### Data supplied
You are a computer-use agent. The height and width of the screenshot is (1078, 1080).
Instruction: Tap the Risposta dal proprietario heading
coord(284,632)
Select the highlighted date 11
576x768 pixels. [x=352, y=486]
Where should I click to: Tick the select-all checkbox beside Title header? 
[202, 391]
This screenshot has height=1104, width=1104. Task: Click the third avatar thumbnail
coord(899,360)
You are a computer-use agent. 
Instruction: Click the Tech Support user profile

### Prompt
The answer should be an exact copy of the lines from the one containing "Where should I" through the last line of the entries, both included.

### Exercise answer
Where should I click to: Tick the select-all checkbox beside Title header? 
[202, 391]
This screenshot has height=1104, width=1104. Task: Click the third avatar thumbnail
coord(899,360)
You are a computer-use agent. 
Instruction: Click the Tech Support user profile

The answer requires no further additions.